China on Saturday successfully launched the Gaofen-6 Earth observation satellite and the Luojia-1 CubeSat from Jiuquan, marking the country's 16th successful space launch of 2018.
The Long March 2D launch vehicle lifted off from the Jiuquan Satellite Launch Centre in the Gobi Desert at 12:13 local time (04:13), with only hints that an orbital launch was being readied.
The China Aerospace Science and Technology Corporation (CASC), the main space program contractor, confirmed success of the launch less than half an hour after liftoff.
Gaofen-6 is the latest of a series of China High-resolution Earth Observation System (CHEOS) satellites, consisting of multi-spectrum imaging and synthetic aperture radar satellites.
With a mass of 1,064 kg and with a designed life of eight years, Gaofen-6 is similar to the Gaofen-1 satellite launched in 2013, but with upgraded capabilities.
Equipped with 2 meter resolution panchromatic camera, an 8 m multi-spectral imager and a 16m multi-spectral wide-angle color camera, Gaofen-6 can observe chlorophyll and other nutritional content of crops, and help to estimate yields of crops such as corn, rice, soybeans, cotton and peanuts, Tong Xudong, chief engineer of the Gaofen series satellites, told state media.
The satellite was developed by the China Academy of Space Technology (CAST), a subordinate to CASC, and is based on the CAST2000 satellite bus.

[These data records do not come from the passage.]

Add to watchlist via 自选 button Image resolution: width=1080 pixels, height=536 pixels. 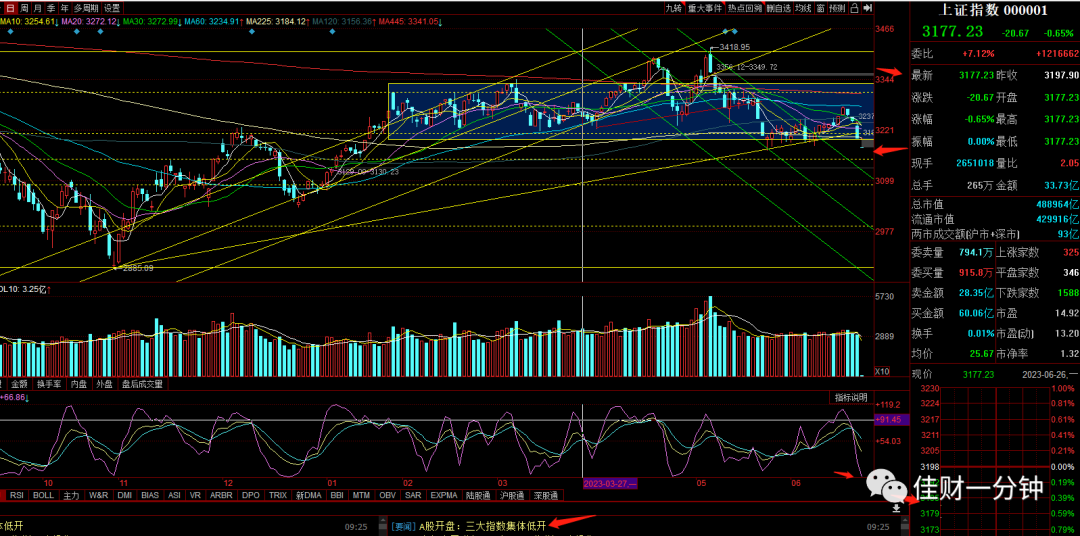pos(779,8)
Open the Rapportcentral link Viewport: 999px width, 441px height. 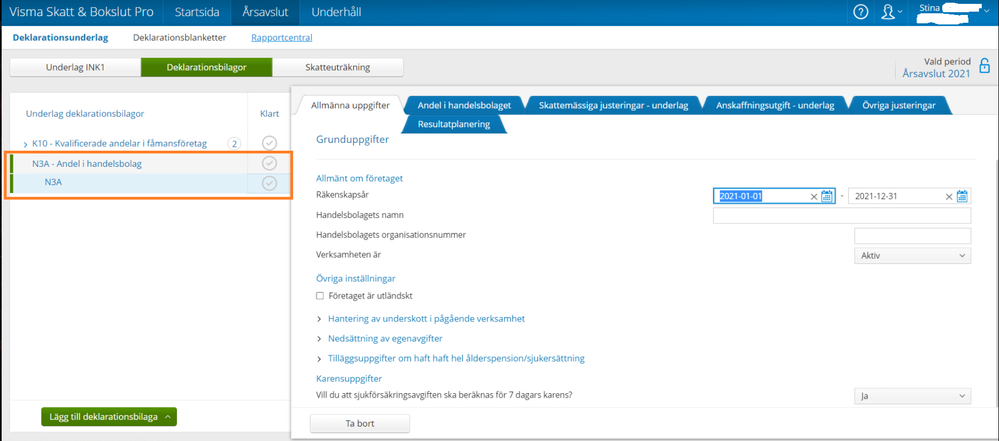281,38
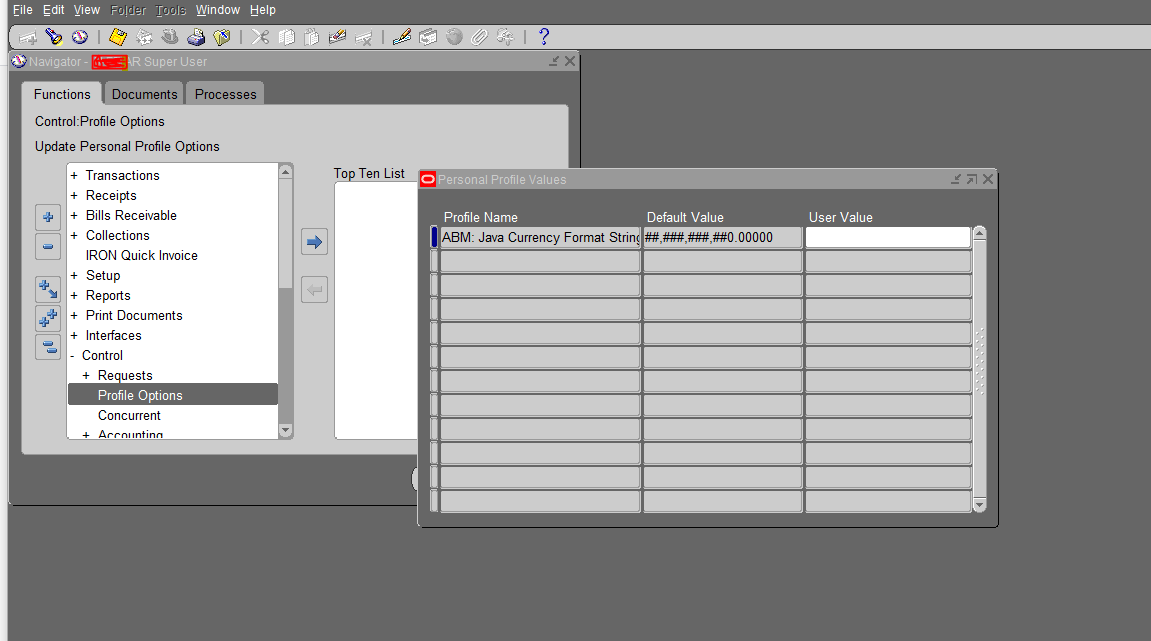The image size is (1151, 641).
Task: Expand the Reports tree node
Action: [x=74, y=296]
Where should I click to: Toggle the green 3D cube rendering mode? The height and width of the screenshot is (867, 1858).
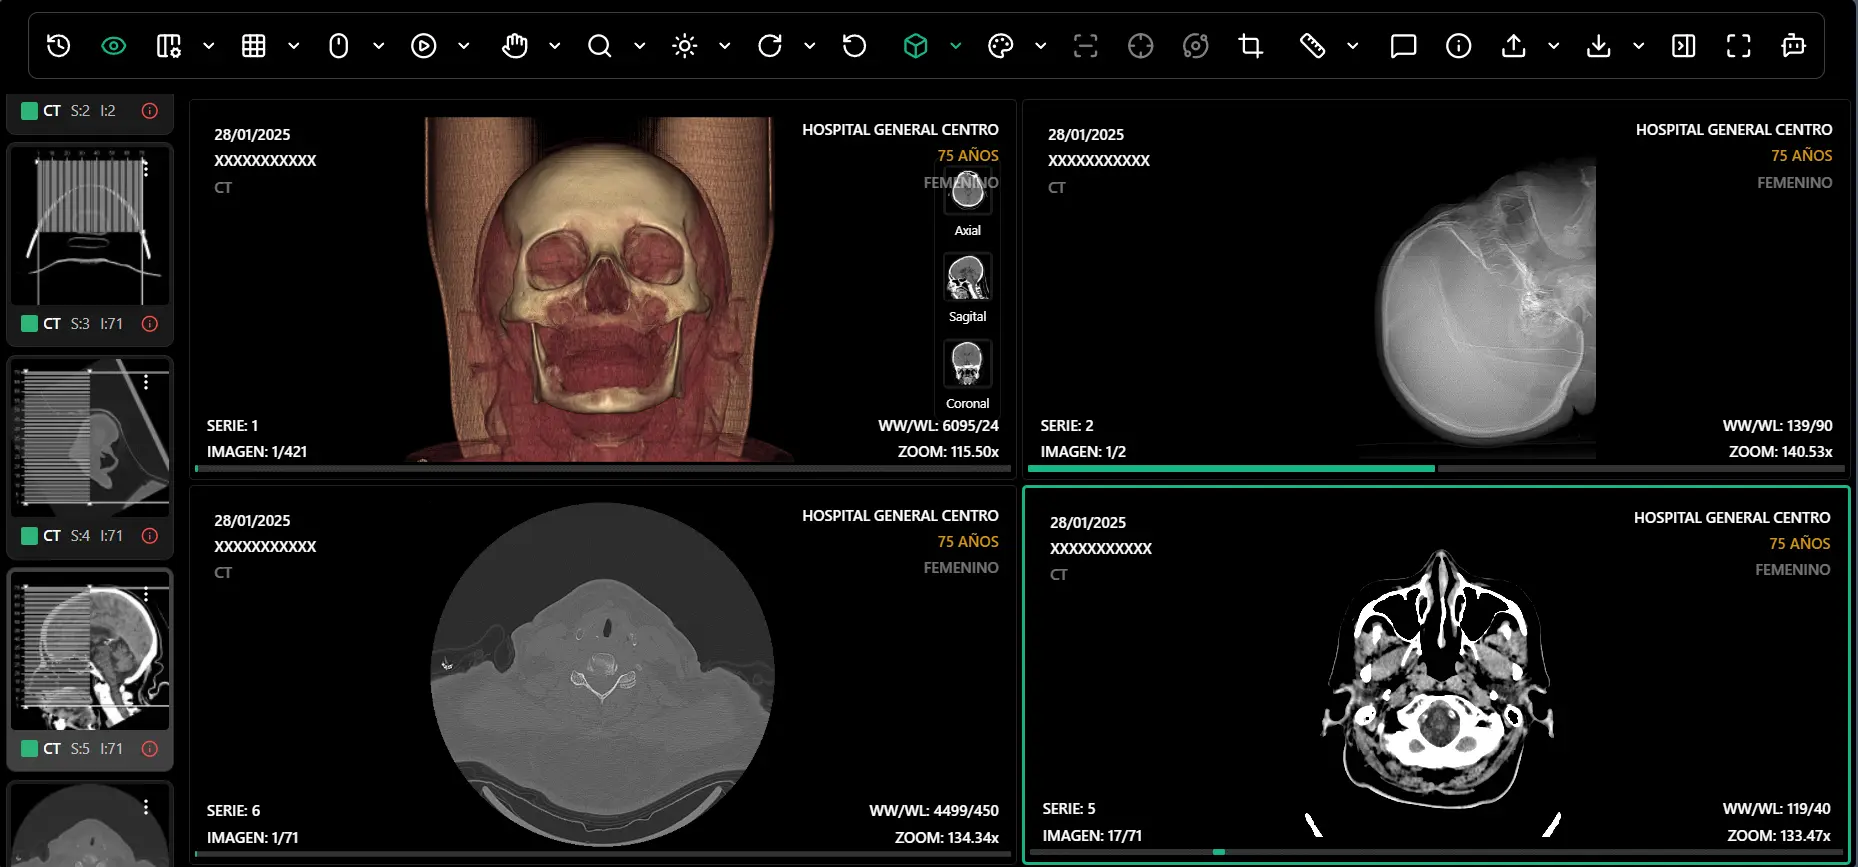(x=915, y=46)
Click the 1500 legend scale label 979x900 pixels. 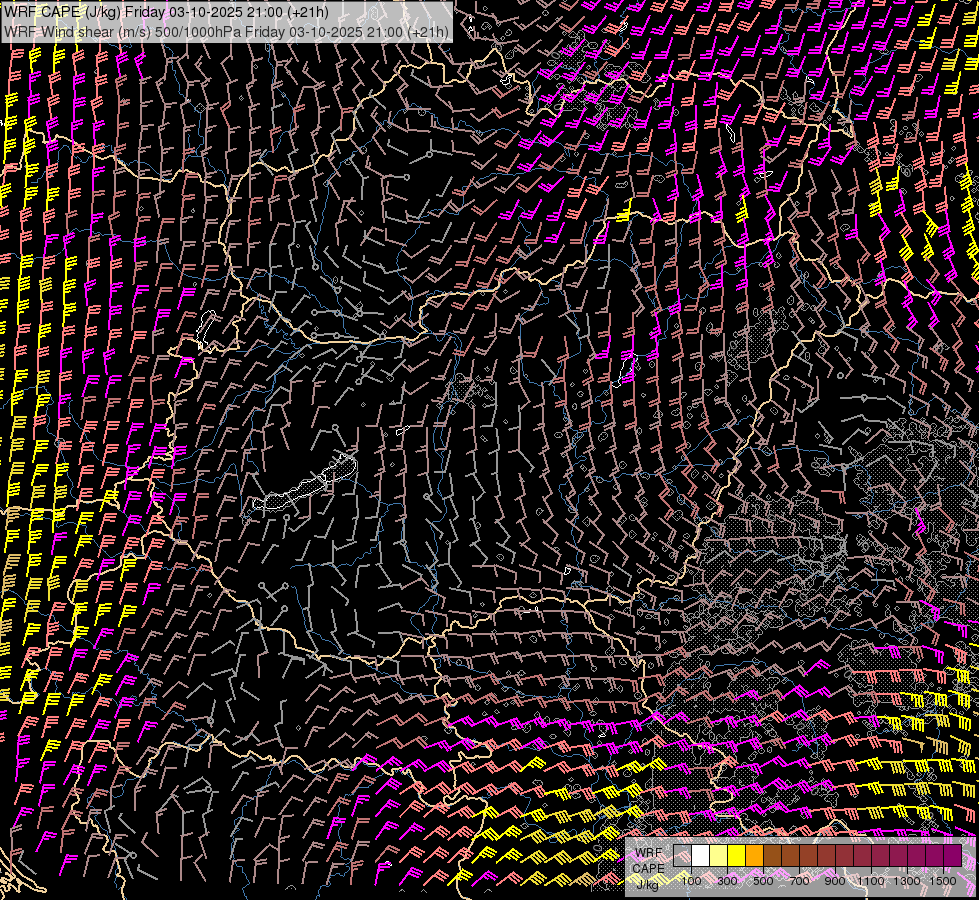pyautogui.click(x=943, y=881)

Last month China launched the Gaofen-5 hyperspectral satellite, which followed a trio of smaller Gaofen-1 imaging satellites orbited in late March.
A scientific experiment 6U CubeSat developed by Wuhan University and named Luojia-1 was also aboard the Long March 2D launch, carrying a nighttime remote sensing camera developed by Changguang Satellite Technology Co. Ltd., which develops the commercial Jilin series of remote sensing satellites.
Saturday's launch was the 276th mission for the Long March rocket families, with an overall success rate of 94,9 percent.
The next launch will be of the Fengyun-2H weather satellite, which is to take place on June 5 from Xichang at around 13:10 UTC (21:10 Beijing time, 09:10 EDT), according to airspace closure notices consistent with the launch profile.
The previous mission, on May 20, was the launch of the Queqiao Chang'e-4 relay satellite and two lunar pathfinder microsatellites; a precursor to an unprecedented attempt at soft-landing on the far side of the Moon in late 2018.
Queqiao is currently establishing a halo orbit around the second Earth-Moon Lagrange point from which it will facilitate communications for the mission.
2018 matches 2017 in June
China is aiming to launch around 40 times in 2018, including government, international and commercial missions, which would be nearly double the national record of 22 launches set in 2016.
With 16 launches this year so far, China is already close to surpassing the total 18 launches (16 successes, 1 partial failure, 1 failure) carried out in 2017, and has just as many successful launches.
June could further possibly see the launch of two Beidou GNSS navigation satellites, also from Xichang, as well as a pair of remote sensing satellites for Pakistan, lifting off from Taiyuan, North China.
Major missions for 2018 will be the return-to-flight of the Long March 5heavy-lift rocket from Wenchang, as well as the Chang'e-4 lunar landing and roving mission to the far side of the Moon.